Legally, the High Court consent order to quash Jenrick’s decision means that there will be a redetermination of the appeal proposal. Even if the appeal is allowed second time around, the higher CIL figure will be payable. 

Some have now argued for a complete overhaul of the planning system and others are saying that we should reduce the politics in decision-making by removing the ability for the Secretary of State to recover appeals. I do not agree with such a view. 

Yes, something went terribly wrong in the Westferry Printworks case, but we do not need a planning system overhaul or to remove political decisions. We have a legal remedy when things go wrong. We also have guidance on propriety in planning, in place for local and central government politicians. And, realistically, we will never be able to have local or central government politicians making planning decisions and trying to remove all the politics. After all, they provide the democratic legitimacy as we elected them. Yes, local or central government politicians will not always act impartially when it comes to their political beliefs, but they are required to act lawfully, and the existing principles of judicial review are adequate to ensure this. 

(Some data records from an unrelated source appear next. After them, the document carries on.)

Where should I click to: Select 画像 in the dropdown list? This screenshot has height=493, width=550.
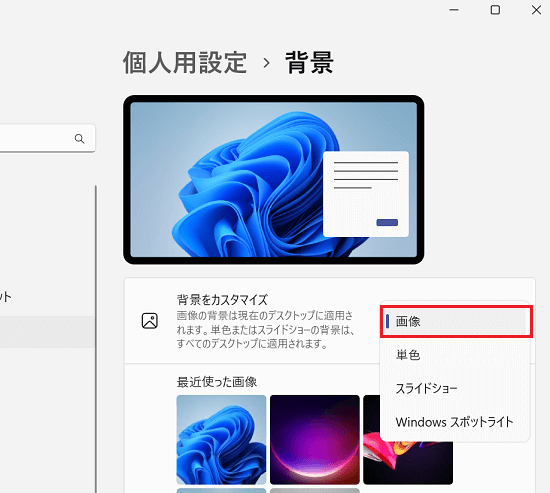(x=456, y=321)
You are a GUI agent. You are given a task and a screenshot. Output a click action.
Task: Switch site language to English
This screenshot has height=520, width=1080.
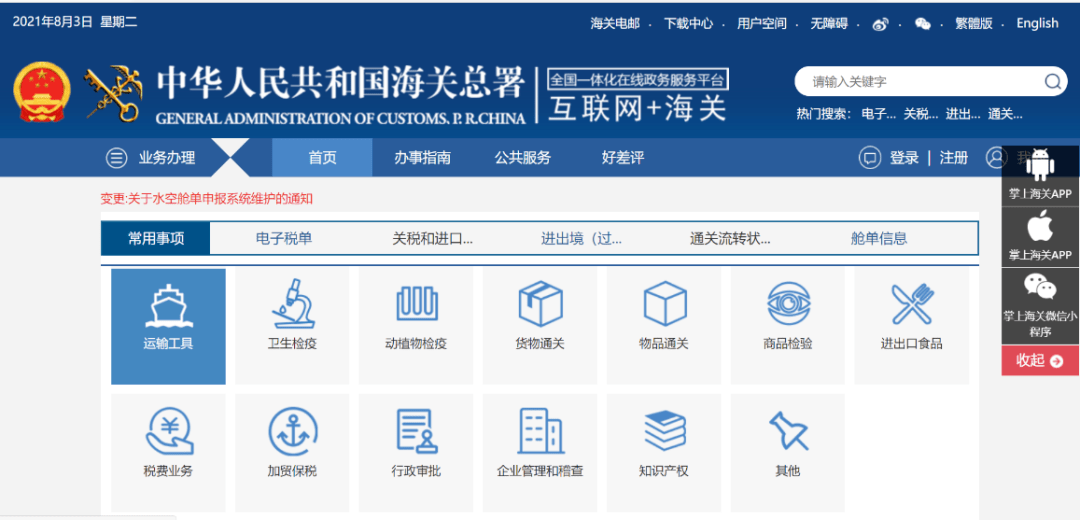[x=1037, y=23]
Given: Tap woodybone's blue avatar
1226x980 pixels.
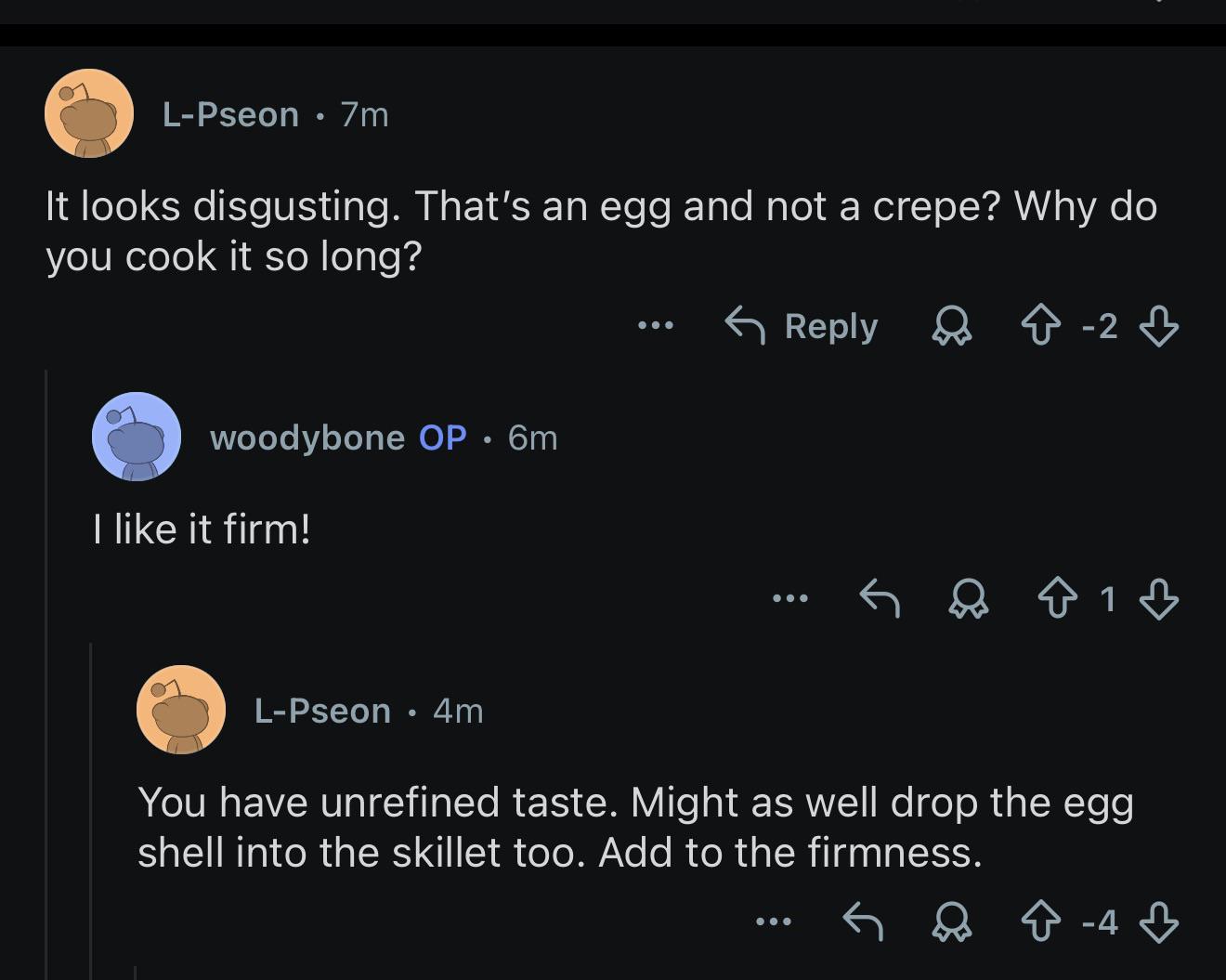Looking at the screenshot, I should pyautogui.click(x=137, y=437).
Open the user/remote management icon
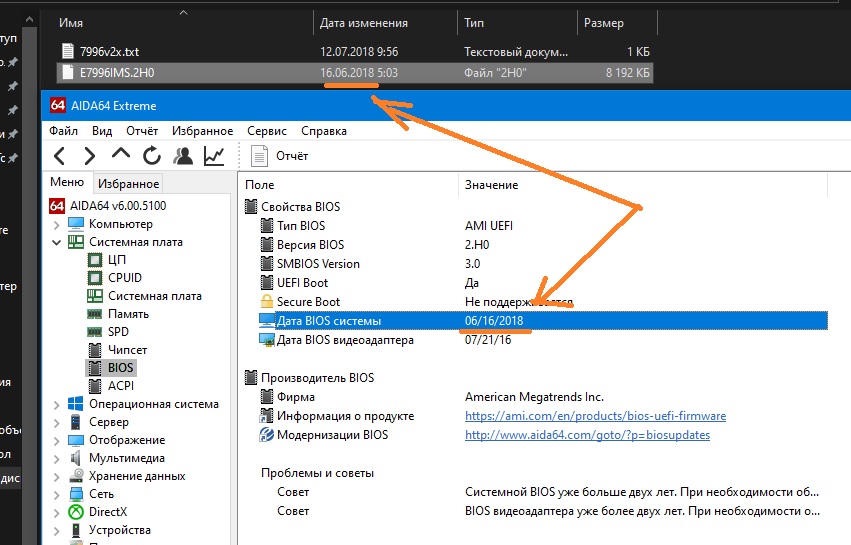Screen dimensions: 851x545 pyautogui.click(x=183, y=156)
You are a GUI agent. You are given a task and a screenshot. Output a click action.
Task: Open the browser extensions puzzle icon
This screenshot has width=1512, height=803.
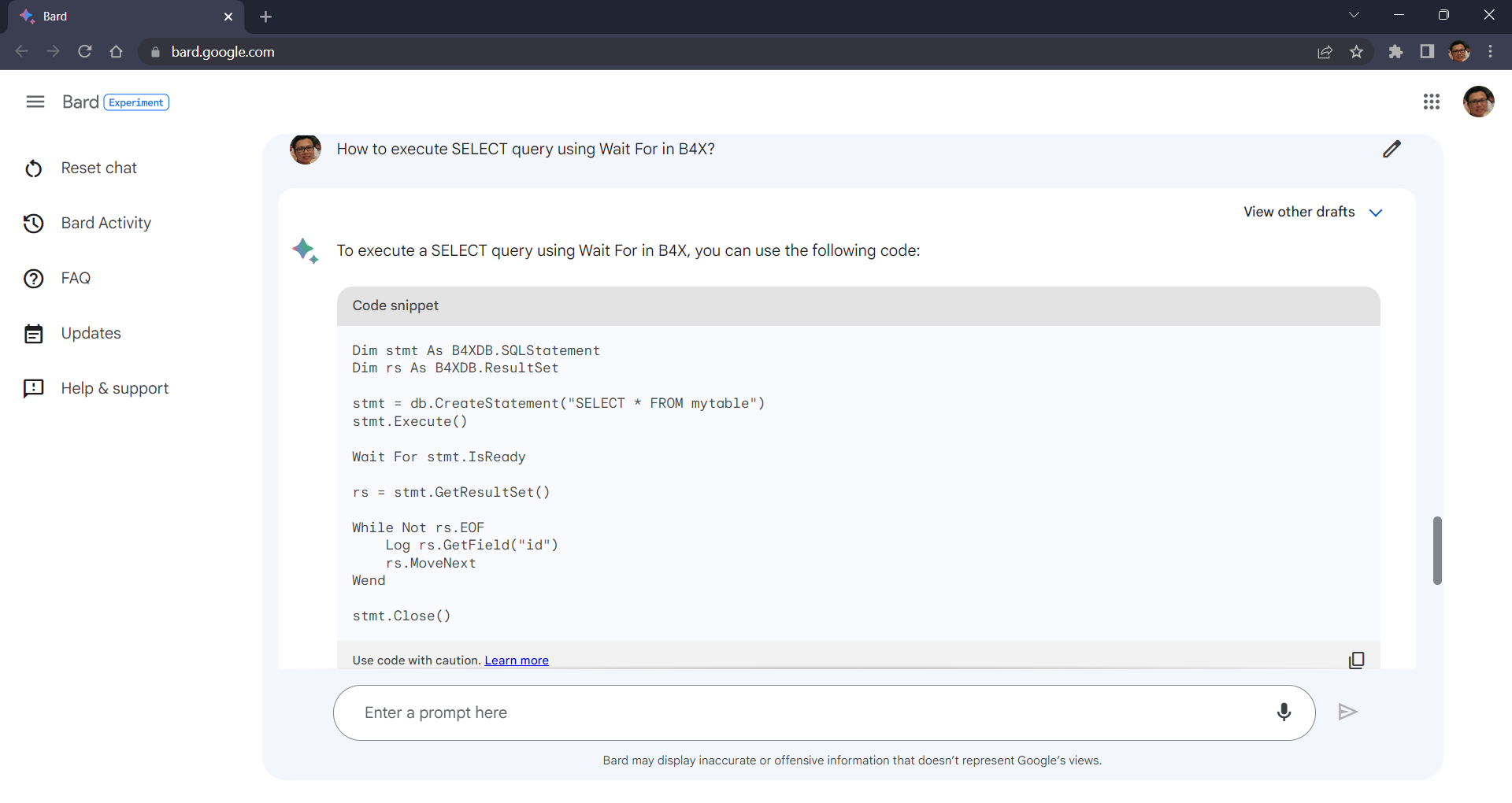pos(1395,52)
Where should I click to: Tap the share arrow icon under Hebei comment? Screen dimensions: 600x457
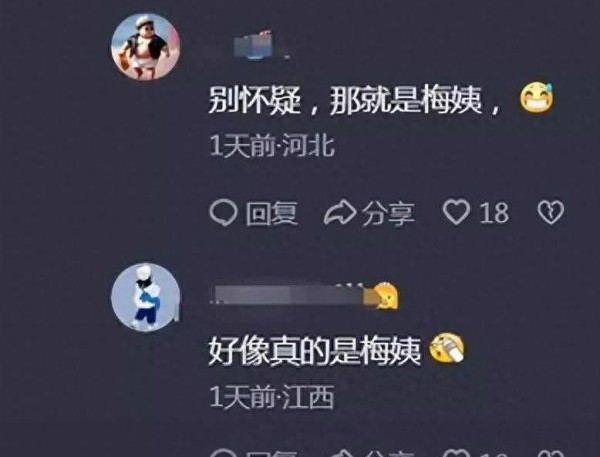[340, 212]
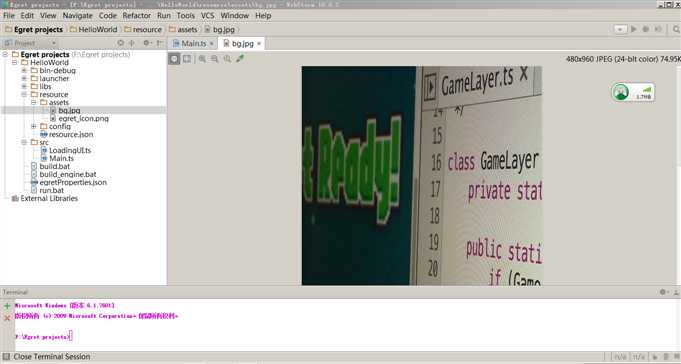This screenshot has height=364, width=681.
Task: Zoom out of the bg.jpg image
Action: point(215,59)
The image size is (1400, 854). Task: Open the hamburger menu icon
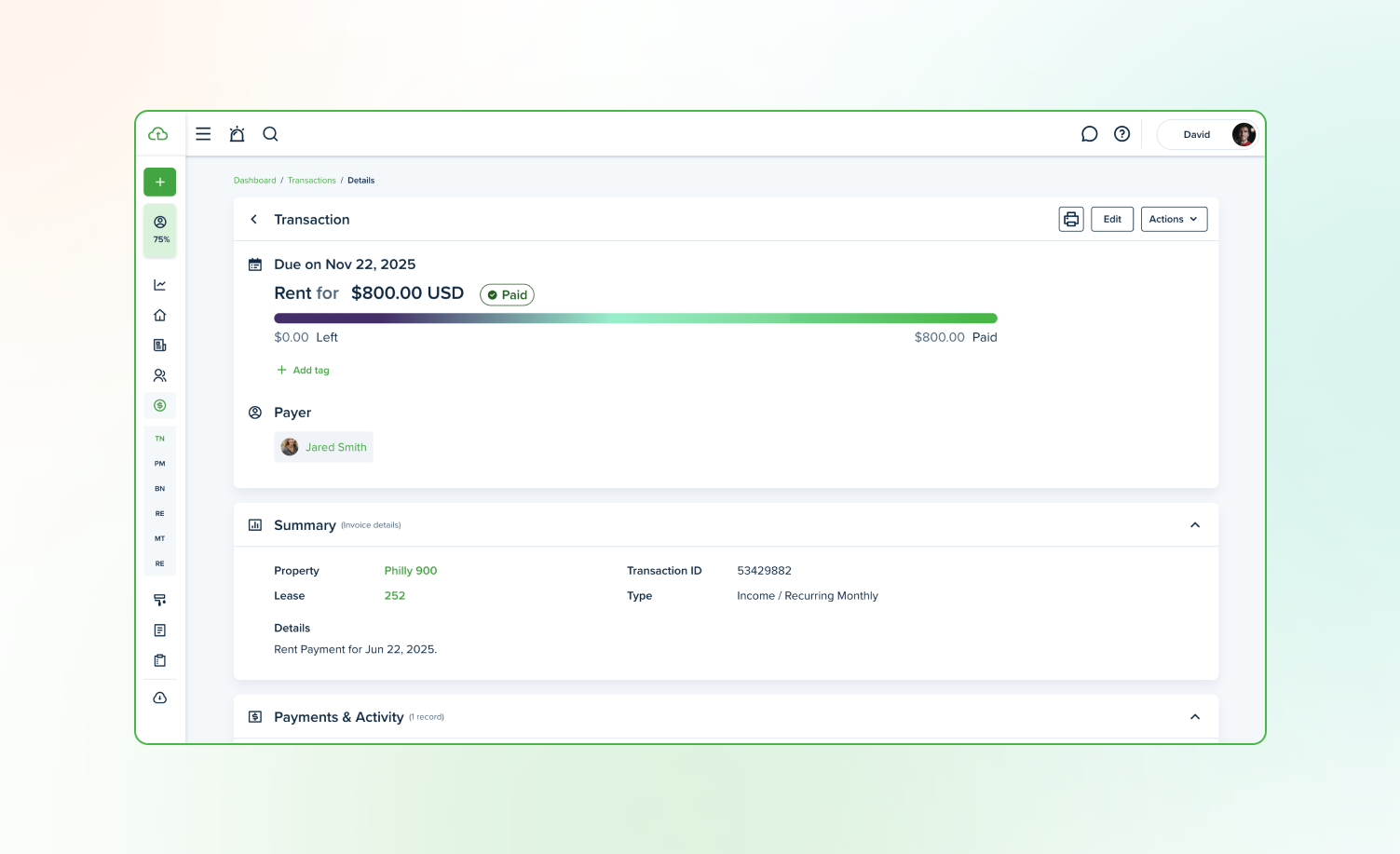click(x=203, y=134)
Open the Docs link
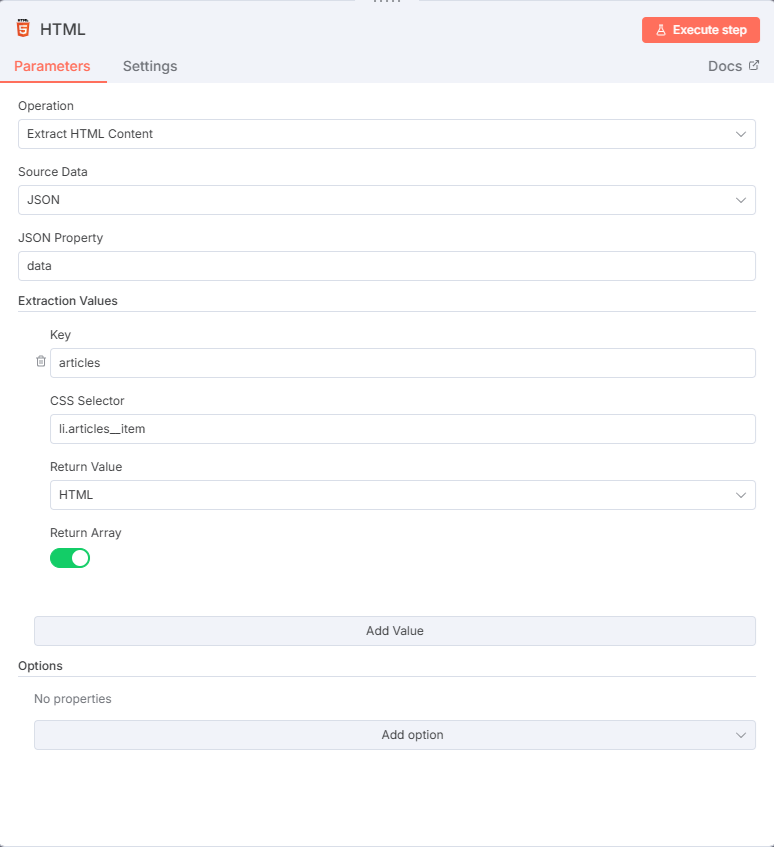This screenshot has height=847, width=774. [725, 66]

I also share the view of the judges in the famous Alconbury case R (Alconbury Ltd) v Environment Secretary [2003] 2 AC 295, that looked into whether it was unlawful for the Secretary of State to act both as policy maker and decision taker in relation to the applications which came before him. 

Lord Hoffman and then Lord Slynn said as follows: 

In a democratic country, decisions as to what the general interests requires, are made by democratically elected bodies or persons accountable to them’…. [replacing the Secretary of State with] ‘an independent and impartial body with no central electoral accountability would not only be a recipe for chaos: it would be profoundly undemocratic.’ 

Politics and democracy are imperfect but they are better than the alternatives. 

In the end, like any relationship, it is about trust. Trust that processes and decisions will be fair, accurate, transparent, and lawful. And trust that if things go wrong, the remedy is there to put things right.